>> BEGIN
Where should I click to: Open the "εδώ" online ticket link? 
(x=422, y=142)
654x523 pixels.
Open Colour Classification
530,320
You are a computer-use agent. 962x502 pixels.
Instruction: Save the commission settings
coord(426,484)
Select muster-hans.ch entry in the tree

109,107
>> END
What is asked: Please copy the listing above line for line, with no changes.

Full answer:
Where should I click to: Open the "εδώ" online ticket link? 
(x=422, y=142)
654x523 pixels.
Open Colour Classification
530,320
You are a computer-use agent. 962x502 pixels.
Instruction: Save the commission settings
coord(426,484)
Select muster-hans.ch entry in the tree

109,107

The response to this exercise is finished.